Corey O'hern, Yale
601 Pao Yue-Kong Library
Glassy materials such as metallic, polymeric, and colloidal glasses exhibit complex history-dependent mechanical response to applied deformations. For example, depending on the preparation protocol, glassy materials can display brittle or ductile mechanical response. In this study, we perform computer simulations to investigate the mechanical response of binary Lennard-Jones glasses undergoing athermal, quasistatic pure shear as a function of the rate $R_c$ used to cool them to zero temperature. The ensemble-averaged stress versus strain curve for a given system size resembles the spatially averaged curve in the large system limit. The ensemble-averaged stress versus strain relation appears smooth and displays a putative elastic regime at small strains, a peak in stress at intermediate strain whose height depends on the preparation history, and a plastic flow regime at large strains. In contrast, for each glass configuration in the ensemble, the stress versus strain curve consists of many short nearly linear segments that are punctuated by particle rearrangement-induced rapid stress drops. To develop a fundamental understanding of the ensemble-averaged stress versus strain relation, we quantified the shape of the small stress versus strain segments and the frequency and size of the stress drops for each glass configuration. We decompose the stress loss (deviation in the slope of the ensemble-averaged stress versus strain from the zero-strain behavior) in terms of the loss from particle rearrangements and the loss from softening of the shear modulus (or decrease in the slope of the small linear segments in the single-configuration stress versus strain). We also characterized the topography of the potential energy landscape along the pure shear strain direction for glasses prepared with different cooling rates $R_c$. We find that properties of the potential energy landscape change significantly near the yielding transition. We also show that the rearrangement-induced energy loss per strain can serve as an order parameter for the yielding transition, which becomes sharp in the large system limit.

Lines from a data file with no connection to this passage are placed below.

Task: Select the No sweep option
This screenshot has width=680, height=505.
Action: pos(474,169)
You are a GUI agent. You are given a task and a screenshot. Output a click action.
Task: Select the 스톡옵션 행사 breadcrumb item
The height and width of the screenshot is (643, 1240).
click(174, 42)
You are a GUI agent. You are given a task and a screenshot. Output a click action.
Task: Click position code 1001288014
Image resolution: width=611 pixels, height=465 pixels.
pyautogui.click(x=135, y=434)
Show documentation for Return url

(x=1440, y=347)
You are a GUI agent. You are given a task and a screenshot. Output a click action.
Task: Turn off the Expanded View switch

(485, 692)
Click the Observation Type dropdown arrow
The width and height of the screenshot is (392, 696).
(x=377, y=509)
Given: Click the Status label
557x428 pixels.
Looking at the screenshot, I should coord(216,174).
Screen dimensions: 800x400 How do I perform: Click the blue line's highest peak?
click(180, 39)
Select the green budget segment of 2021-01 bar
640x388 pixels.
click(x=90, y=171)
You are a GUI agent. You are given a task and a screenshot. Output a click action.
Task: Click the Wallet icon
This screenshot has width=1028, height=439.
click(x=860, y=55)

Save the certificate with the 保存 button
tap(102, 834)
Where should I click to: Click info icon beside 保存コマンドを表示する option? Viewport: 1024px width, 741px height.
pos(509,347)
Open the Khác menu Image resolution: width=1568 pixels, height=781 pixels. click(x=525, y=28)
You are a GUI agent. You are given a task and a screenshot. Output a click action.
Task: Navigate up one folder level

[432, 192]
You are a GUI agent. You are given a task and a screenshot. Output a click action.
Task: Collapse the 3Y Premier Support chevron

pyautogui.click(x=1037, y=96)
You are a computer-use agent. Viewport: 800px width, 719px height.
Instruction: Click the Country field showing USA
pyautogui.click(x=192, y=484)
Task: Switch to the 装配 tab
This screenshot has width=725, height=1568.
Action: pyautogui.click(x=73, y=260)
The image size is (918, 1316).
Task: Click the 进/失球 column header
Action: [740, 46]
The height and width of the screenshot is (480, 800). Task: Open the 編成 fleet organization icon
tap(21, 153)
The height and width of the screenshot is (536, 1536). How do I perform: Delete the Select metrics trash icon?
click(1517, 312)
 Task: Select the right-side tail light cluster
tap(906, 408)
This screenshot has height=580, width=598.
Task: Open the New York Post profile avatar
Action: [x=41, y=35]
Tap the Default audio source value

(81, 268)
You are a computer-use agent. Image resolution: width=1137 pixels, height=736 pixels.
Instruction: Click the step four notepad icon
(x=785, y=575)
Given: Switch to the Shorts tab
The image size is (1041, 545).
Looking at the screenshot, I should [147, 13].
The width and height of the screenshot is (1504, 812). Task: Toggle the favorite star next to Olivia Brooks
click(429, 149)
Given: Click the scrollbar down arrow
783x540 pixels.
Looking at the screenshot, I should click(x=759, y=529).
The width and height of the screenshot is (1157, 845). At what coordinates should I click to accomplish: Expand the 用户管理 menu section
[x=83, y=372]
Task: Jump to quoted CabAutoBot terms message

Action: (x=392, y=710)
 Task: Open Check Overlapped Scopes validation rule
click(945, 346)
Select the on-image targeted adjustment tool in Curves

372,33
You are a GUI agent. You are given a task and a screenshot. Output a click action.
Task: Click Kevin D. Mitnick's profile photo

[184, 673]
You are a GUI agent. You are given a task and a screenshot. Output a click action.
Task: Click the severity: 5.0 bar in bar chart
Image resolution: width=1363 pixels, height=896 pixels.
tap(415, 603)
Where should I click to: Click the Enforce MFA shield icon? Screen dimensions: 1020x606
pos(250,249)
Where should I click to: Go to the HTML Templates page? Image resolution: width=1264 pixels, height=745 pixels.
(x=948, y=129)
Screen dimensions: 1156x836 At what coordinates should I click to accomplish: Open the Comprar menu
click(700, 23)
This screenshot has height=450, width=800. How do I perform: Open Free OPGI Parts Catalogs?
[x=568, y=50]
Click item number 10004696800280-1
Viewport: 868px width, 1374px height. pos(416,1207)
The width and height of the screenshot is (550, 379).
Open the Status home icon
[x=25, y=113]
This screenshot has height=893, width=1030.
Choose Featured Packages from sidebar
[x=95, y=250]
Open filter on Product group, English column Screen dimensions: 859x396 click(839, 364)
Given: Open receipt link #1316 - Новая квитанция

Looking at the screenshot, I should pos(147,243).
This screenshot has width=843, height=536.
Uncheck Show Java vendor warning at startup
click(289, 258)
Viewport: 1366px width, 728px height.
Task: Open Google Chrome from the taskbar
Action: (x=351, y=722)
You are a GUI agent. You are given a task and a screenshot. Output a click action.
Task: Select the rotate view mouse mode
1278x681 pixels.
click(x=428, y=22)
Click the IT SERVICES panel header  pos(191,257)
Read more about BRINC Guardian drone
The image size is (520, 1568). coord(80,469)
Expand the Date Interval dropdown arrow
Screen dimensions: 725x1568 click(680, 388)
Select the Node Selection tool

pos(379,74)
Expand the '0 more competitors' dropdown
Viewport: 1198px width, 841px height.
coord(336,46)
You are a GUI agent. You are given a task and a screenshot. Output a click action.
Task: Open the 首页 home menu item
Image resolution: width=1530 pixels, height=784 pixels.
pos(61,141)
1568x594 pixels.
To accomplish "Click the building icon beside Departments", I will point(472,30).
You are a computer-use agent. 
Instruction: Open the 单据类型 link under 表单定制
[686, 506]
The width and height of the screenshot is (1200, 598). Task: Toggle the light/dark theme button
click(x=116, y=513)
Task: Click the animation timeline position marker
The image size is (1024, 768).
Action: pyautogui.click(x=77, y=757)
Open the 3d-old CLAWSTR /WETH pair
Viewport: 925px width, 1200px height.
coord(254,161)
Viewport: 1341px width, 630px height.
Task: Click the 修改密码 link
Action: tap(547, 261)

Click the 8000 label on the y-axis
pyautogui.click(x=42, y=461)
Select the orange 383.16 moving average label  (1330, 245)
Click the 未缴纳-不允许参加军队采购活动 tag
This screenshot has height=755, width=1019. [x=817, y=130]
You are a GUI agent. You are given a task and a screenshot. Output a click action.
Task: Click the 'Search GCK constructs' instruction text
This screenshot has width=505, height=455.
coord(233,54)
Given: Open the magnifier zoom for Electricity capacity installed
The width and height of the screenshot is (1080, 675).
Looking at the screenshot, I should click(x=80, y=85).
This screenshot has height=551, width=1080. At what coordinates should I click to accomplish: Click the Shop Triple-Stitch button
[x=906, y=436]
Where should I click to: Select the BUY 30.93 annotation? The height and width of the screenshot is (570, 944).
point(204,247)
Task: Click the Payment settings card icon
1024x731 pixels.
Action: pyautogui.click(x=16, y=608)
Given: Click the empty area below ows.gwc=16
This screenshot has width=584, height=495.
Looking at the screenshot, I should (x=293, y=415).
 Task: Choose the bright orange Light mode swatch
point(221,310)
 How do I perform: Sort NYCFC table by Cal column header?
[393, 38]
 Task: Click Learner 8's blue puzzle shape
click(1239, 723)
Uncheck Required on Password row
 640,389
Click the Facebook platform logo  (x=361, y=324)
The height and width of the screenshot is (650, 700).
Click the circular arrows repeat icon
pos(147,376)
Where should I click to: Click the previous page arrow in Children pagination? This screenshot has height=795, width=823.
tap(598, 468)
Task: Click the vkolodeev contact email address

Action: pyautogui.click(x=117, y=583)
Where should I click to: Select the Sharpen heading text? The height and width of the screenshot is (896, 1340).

Corey is an Associate Professor with Tenure in the Departments of Mechanical Engineering & Materials Science, Applied Physics, and Physics and Graduate Program in Computational Biology & Bioinformatics at Yale. Before joining the faculty at Yale, he was a postdoctoral fellow working with Prof. Andrea Liu (UPenn, Physics) who was then at UCLA and Prof. Sidney Nagel (UChicago, Physics) on computational studies of jamming transitions in frictionless granular materials and glass transitions in model glass-forming liquids. Corey recieved his Ph.D. in Physics from the University of Pennsylvania in 1999; his dissertation focused on developing elasticity theories for liquid crystalline systems with biological importance such as DNA-cationic lipid complexes. See his Ph.D. thesis. Corey was an undergraduate at Duke University and graduated in 1994 with a B.S. in Physics. He likes to point out that while at Duke, he performed experimental research on granular materials in Bob Behringer’s Lab and to his knowlege did not break anything!